At any other time Mrs. Richards would have corrected her domestic for calling a servant a lady, but she did not mind it now in her surprise.
“How came she there?” she said, angrily, while Pamelia replied, evasively,
“The little boy got up stairs, and, as children will, walked right into Miss Anna’s room. She was taken with him at once, and asked who he was. I told her and she sent for the lady. That’s how it happened.”
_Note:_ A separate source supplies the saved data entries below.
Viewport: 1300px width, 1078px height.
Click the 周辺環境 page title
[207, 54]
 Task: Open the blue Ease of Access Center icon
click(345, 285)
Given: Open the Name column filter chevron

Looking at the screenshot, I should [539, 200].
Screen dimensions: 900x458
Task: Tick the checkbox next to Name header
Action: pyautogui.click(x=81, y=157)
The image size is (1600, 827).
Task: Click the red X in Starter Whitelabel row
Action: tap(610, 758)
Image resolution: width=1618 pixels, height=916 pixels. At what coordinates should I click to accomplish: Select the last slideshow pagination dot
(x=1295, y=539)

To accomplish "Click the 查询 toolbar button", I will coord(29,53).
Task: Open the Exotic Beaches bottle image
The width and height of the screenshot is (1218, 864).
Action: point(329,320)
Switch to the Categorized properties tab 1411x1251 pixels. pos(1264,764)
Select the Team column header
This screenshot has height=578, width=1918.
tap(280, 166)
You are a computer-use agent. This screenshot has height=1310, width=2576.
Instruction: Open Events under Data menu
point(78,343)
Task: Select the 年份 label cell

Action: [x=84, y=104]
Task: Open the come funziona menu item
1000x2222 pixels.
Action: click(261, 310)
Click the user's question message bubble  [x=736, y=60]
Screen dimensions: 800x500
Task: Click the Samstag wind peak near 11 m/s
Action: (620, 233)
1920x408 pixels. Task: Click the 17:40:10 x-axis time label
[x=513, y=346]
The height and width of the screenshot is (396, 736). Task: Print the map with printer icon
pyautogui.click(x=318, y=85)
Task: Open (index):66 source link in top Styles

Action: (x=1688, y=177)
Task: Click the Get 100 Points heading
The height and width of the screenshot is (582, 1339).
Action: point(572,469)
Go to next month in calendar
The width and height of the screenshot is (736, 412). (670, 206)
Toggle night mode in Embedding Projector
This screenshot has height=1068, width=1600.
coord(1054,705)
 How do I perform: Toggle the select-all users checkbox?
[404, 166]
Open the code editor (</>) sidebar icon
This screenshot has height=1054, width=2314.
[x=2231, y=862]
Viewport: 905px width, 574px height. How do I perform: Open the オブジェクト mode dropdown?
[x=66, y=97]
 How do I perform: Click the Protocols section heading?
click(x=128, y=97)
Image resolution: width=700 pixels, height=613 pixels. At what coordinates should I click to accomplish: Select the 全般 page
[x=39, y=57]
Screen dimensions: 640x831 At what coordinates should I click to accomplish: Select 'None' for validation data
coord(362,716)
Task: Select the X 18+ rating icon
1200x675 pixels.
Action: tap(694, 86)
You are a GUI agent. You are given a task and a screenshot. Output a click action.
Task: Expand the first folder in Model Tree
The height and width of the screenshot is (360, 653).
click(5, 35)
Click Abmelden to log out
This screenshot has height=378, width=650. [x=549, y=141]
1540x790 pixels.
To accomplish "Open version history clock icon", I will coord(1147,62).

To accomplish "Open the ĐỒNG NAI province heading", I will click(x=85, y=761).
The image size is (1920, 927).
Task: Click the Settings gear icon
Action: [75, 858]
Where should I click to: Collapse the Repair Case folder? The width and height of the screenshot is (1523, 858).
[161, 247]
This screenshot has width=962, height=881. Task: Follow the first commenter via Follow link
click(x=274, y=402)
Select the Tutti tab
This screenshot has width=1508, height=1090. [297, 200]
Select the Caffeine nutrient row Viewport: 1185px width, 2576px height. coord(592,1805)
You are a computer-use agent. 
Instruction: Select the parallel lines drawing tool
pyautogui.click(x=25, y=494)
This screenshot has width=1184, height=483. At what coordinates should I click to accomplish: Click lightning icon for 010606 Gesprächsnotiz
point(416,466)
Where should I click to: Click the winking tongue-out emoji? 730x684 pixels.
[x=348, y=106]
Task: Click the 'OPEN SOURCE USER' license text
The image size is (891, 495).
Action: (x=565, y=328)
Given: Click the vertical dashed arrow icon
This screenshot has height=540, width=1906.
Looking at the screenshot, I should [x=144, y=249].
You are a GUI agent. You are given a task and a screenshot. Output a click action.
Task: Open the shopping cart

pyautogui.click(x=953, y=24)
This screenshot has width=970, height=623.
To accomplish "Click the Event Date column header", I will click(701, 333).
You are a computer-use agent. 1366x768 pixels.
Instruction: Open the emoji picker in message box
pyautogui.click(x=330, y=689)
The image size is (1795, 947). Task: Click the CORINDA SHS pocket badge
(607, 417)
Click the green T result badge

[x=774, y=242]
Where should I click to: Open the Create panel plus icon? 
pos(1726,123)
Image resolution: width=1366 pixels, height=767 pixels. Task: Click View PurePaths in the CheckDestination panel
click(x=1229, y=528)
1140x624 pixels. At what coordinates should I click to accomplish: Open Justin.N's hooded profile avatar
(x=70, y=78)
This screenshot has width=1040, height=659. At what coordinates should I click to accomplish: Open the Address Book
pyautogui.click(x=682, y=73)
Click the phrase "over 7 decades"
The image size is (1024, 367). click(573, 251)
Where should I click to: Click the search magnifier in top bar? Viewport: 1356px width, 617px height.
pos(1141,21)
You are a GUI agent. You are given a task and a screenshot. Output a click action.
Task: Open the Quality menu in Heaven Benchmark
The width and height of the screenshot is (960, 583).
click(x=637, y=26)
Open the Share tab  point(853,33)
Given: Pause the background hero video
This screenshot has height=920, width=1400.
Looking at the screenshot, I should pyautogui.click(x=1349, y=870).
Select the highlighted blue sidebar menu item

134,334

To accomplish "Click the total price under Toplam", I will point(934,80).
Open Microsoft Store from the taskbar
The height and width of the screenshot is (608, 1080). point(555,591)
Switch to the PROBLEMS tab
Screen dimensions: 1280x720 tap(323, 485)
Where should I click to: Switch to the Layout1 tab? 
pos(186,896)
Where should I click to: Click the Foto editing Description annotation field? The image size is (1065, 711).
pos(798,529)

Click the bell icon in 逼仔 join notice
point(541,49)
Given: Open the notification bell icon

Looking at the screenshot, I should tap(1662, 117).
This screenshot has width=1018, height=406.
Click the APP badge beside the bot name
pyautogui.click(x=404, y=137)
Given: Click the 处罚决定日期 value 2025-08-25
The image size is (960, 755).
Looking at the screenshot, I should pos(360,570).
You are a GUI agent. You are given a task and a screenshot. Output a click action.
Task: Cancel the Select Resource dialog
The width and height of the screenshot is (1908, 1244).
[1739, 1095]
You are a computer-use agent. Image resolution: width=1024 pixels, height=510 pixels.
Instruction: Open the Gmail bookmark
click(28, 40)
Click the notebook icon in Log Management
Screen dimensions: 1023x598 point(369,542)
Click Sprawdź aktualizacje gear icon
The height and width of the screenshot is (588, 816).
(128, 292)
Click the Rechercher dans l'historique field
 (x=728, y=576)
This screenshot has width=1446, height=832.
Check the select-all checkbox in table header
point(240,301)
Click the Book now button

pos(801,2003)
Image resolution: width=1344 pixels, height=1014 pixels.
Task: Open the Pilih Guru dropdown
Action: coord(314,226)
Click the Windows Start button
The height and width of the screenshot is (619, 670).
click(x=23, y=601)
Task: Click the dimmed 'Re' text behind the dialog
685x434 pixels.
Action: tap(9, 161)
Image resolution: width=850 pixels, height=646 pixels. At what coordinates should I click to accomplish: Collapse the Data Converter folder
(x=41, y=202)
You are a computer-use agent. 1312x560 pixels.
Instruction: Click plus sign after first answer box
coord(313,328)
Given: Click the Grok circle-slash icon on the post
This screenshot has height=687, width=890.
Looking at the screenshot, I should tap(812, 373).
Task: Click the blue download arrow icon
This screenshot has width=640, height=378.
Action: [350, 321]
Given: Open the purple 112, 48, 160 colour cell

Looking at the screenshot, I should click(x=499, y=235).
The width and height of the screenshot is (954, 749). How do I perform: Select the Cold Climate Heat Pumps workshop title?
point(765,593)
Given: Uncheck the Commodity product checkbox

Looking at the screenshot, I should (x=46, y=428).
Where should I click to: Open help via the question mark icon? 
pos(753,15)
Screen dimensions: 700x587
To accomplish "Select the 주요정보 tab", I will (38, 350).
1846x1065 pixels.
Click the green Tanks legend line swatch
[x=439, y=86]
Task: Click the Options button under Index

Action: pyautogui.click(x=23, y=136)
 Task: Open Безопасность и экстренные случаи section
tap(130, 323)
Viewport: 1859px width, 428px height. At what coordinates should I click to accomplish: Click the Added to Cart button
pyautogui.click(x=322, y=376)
It could not now be helped, and Mrs. Richards hurried up to Anna’s chamber, where Willie still was perched by Anna’s pillow, playing with the rings upon her fingers, while Adah, with her bonnet in her lap, sat a little apart, traces of tears and agitation upon her cheeks, but a look of happiness in the eyes fixed so wistfully on Anna’s fair, sweet face.
“Please, mother,” said Anna, motioning her away, “leave us alone awhile. Shut the door, and see that no one comes near.”
Mrs. Richards obeyed, and Anna, waiting until she was out of hearing, resumed the conversation just where it had been interrupted.
“And so you are the one who wrote that advertisement which I read. Let me see—the very night my brother came home from Europe. I remember he laughed because I was so interested, and he accidentally tore off the name to light his cigar so I forgot it entirely. What shall I call you, please?”
Adah was silent a moment and then she answered, “Adah, Adah Hastings, but please do not ask where I came from now. I will tell you of the past, though I did not even mean to do that, but something about you makes me know I can trust you.” And then, amid a shower of tears, in which Anna’s, too, were mingled, Adah told her sad story—told of the mock marriage, the cruel desertion, of Willie’s birth, her utter wretchedness, her attempt at suicide, her final trust in God, her going at last to one who gave her a home, even when he could not afford it; of her accidentally finding Anna’s advertisement, and its result. No names were given, not even that of New York. It was merely the city and the country, and forgetful of the medium through which she first heard of Adah, Anna fancied Boston to have been the scene of her trials.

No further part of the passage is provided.